I am not a packrat.
Okay, okay, my fellow Plugged In staffers might scoff at that statement, given that my cubicle is the most clutter-strewn of anyone’s on our team. Still, I’m not a compulsive saver. I have no problem throwing things away. I just don’t get around to it as often as some people do.
But there is one glaring exception to that rule: magazines. I love magazines. I love everything about them—their format, their glossy pages, the way information is arranged. I love the way they invite me in with promises of interesting and engaging and important stories. Give me the choice between reading some electronic facsimile of a story and the “real” thing, and I’ll take the print mag every single time.
I also loathe throwing magazines away. Even when it comes to magazines my wife likes, I’m just as likely to stack them up in the garage than pitch them, because, well, you never know when you might want to reread that one really helpful article or review or opinion piece that was in that one issue, say, oh, two or three years ago. I think it’s in the garage somewhere …
That said, I may be in an increasing minority when it comes to my unabashed affinity for this medium. You’d never know it looking at the hundreds of choices at your local Barnes & Noble, but magazine readership continues to decline in the onslaught of so much digital competition..

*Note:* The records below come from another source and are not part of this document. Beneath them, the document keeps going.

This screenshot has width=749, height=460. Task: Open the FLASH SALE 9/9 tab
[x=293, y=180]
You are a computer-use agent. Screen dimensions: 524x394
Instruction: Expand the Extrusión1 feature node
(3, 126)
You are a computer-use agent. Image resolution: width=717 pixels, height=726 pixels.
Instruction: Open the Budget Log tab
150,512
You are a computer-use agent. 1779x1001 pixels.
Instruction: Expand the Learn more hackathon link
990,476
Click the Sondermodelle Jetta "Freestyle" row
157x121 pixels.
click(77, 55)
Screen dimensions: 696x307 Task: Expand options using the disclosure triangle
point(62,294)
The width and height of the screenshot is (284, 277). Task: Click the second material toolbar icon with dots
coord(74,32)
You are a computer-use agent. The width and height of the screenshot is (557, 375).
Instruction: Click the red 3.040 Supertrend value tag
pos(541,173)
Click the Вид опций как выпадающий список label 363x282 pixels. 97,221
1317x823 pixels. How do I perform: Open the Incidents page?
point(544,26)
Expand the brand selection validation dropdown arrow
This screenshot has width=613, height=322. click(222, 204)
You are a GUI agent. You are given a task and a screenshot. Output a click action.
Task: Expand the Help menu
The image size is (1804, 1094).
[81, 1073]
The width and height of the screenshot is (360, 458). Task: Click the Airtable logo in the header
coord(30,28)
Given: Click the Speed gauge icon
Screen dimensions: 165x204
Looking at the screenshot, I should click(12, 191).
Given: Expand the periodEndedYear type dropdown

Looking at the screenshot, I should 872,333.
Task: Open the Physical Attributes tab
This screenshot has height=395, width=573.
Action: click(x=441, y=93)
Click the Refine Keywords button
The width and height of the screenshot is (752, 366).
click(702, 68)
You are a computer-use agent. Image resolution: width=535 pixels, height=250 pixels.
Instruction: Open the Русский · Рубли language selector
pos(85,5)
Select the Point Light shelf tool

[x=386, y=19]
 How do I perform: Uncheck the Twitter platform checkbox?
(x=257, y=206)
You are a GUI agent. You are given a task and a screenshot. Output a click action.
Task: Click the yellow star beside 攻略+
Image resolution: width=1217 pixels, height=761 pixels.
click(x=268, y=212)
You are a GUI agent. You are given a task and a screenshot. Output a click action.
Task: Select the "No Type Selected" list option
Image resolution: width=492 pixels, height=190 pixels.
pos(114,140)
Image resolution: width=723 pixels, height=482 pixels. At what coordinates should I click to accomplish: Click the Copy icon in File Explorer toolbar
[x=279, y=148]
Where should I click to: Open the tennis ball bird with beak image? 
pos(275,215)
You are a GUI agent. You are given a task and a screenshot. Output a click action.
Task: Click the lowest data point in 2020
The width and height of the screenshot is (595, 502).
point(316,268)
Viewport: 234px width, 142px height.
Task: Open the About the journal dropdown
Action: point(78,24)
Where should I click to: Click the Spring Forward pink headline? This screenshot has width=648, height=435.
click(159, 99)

In early August, the stuffily titled Audit Bureau of Circulations announced that single-copy magazine sales at newsstands fell 10% in the first half of 2012. Even the title that sells the most on bookracks and at grocery store checkout counters, Cosmopolitan, saw a nearly 16% drop in sales. Other heavy hitters suffered even steeper declines: People’s newsstand sales fell 18.3%, while Time’s dropped 31%.
Now, I’m not about to mourn Cosmo’s sales drop. But I do wonder about the future of magazines. Increasingly, magazine sales trends indicate that today’s tech-fueled consumers prefer the cost and convenience of digital versions over paper ones.
Writing for The New York Times, David Carr said of this trend:
Magazines, all kinds of them, don't work very well in the marketplace anymore. Like newspapers, magazines have been in a steady slide, but now, like newspapers, they seem to have reached the edge of the cliff. … I talked to an executive at one of the big Manhattan publishers about the recent collapse at the newsstand and he said, "When the airplane suddenly drops 10,000 feet and it doesn't crash, you still end up with your heart in your stomach. Those are very, very bad numbers."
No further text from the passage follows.